Les guerres de la Révolution n’excluaient nullement la vraie fraternité humaine. Hoche, Marceau, furent aimés sur les deux rives. Leur tombe, toujours en Allemagne, y reste pour rappeler que, même dans la guerre, ils portèrent un esprit de paix.
LIVRE IV
ANGLETERRE. — INDE. — ÉGYPTE 97-98
CHAPITRE PREMIER
L’ORGANISATION DE L’INDE SOUS CORNWALLIS.
L’Angleterre, en 97, chassée de toute l’Europe, ayant perdu son unique alliée l’Autriche, étant vaincue comme faction par son échec de Fructidor, où elle avait jeté des torrents d’or, d’argent, etc., l’Angleterre, dis-je, malgré quelques succès sur mer, paraissait au plus bas.
L’Angleterre ? Oui, mais non pas les Anglais. Sauf la révolte de la flotte, alarme d’un instant, sauf la baisse de la rente, qui remonta bientôt, les événements de ce monde n’avaient aucune prise sur les Anglais et leur bien-être. Leurs nombreuses familles, n’en dévoraient pas moins en pleine quiétude les monstrueux moutons, les bœufs, que Bakewell venait de créer. Les enfants innombrables que le père ne connaissait presque que par le millésime de leur naissance, n’inquiétaient guère. Le remède était tout trouvé.
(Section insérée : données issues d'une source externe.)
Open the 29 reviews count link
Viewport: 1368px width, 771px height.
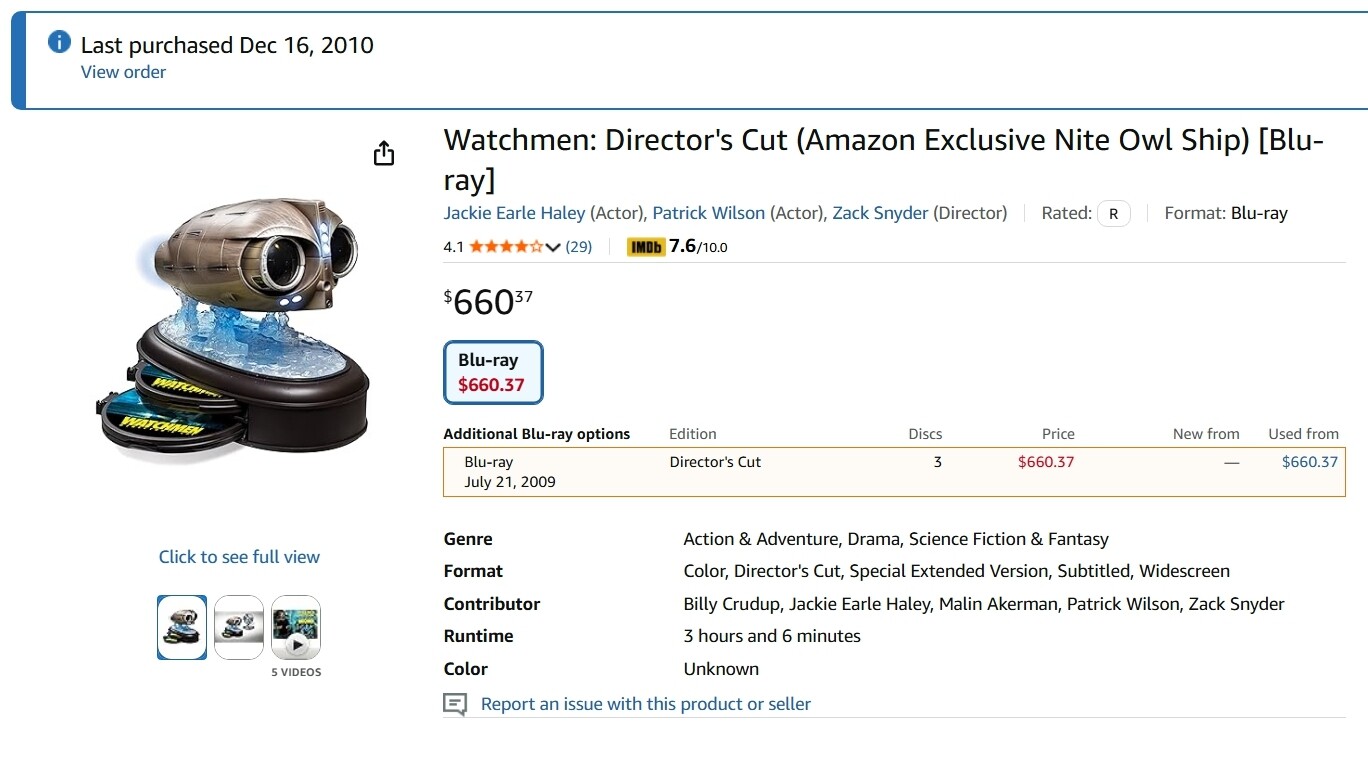coord(579,247)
Du jour que ces babies avaient pris figure d’hommes, dès quinze ans, sans autre hésitation, on les jetait à la mer, non pas comme autrefois, aux hasards de la mer, mais pour des offices de terre, pour la bureaucratie de l’Inde, où ils allaient s’essayer, griffonner.
Toute mère, aux prières du matin, pensait au grand Hastings, qui avait fait cet ordre admirable, mais beaucoup plus à la couronne, au bon roi Georges et à l’ami du roi, Cornwallis, qui venait de créer (dans sa vice-royauté) cette immense administration où tous trouvaient à s’employer. Administration si nombreuse qu’on calculait alors que l’empire de Russie, la septième partie de la terre habitable, avait moins de places à donner.
Georges III, l’un des meilleurs de ces Hanovriens, n’était pas un grand politique. Mais il avait compris, mieux qu’on n’eût attendu de sa tête fêlée, par son petit sens prosaïque de basse Allemagne, ce que d’autres plus fiers auraient moins deviné : « Que si cette proie de l’Inde engraissait les Anglais, homme à homme, l’Angleterre tiendrait la couronne quitte du reste, et qu’il ne verrait plus son carrosse mis en pièces, et lui-même tout prêt de s’embarquer pour le Hanovre. »
Après Hastings (le scélérat homme d’esprit qui avait trouvé la grande méthode de spoliation), il fallait pour l’appliquer un homme médiocre, qui suivrait pas à pas la chose avec bon sens. Cornwallis fut cet homme. Doux, honnête, plein de mérite, mais d’un mérite malheureux, aide de camp du roi, il n’était connu que par un grand revers. Comme il avait fait un voyage en Prusse chez Frédéric, on l’avait cru guerrier, et on lui avait donné contre les Américains et la Fayette une armée de neuf mille hommes avec laquelle il capitula (1780). Cela ne refroidit point le roi, et pour braver l’opposition, il récompensa Cornwallis, le fit lord lieutenant de l’Inde, au moment où la nouvelle administration faisait un roi du vice-roi. Il y resta longtemps, et justifia parfaitement le choix du roi par cette médiocrité que Georges estimait plus que toute chose.